Selection:

====================

Slowing UK Economy Weighs on GBPUSD Outlook
GBPUSD Analysis and News
- PMI surveys point to 0.2% growth in Q2, marking the second weakest since the Brexit vote
- Weak economy and Brexit uncertainty reign in expectations of a BoE interest rate hike
Poor UK PMI Data Takes May Rate Rise Firmly Off the Table
Today’s UK Service PMI rounded up what has been another disappointing week on the macro front for the UK. The release saw a slight pick up to 52.8 in April from the 20-month low of 51.7, however, underwhelmed expectations of 53.5, suggesting that the underlying economy remains fragile as opposed to weather induced weakness, in response GBPUSD fell through 1.3600 to revisit lows of 1.3555. IHS Markit reported that the PMI surveys collectively, pointed to Q2 GDP of 0.2% (second weakest since the Brexit vote). In turn, the most recent data points, coupled with cautious comments from BoE members indicate that a rate hike for May is completely off the table.
Bank of England Future Rate Path
Alongside the recent weakening UK data, Brexit concerns have also fueled the selling in the Pound with the EU cranking up pressure on the UK to find a workable solution to the Irish border, while trade discussion are set to heat later this year, subsequently reducing the case to raise rates later this year. As such, the mixture of Brexit uncertainty and a weak economy, provides the bearish theme for GBP in the near term.

====================

Raw data:
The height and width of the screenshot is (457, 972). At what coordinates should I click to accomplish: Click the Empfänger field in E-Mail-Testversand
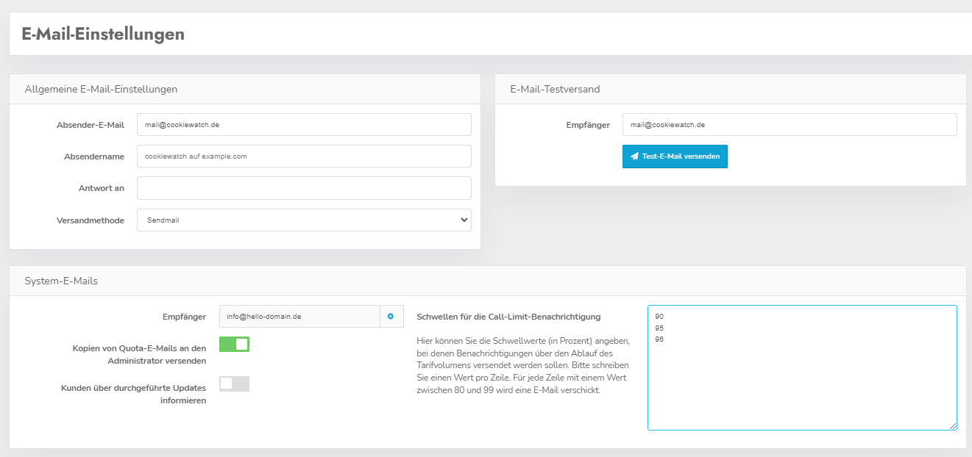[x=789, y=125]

====================

In the GBPUSD market commentary, what reading did the UK Service PMI post for April?

Finished exercise: 52.8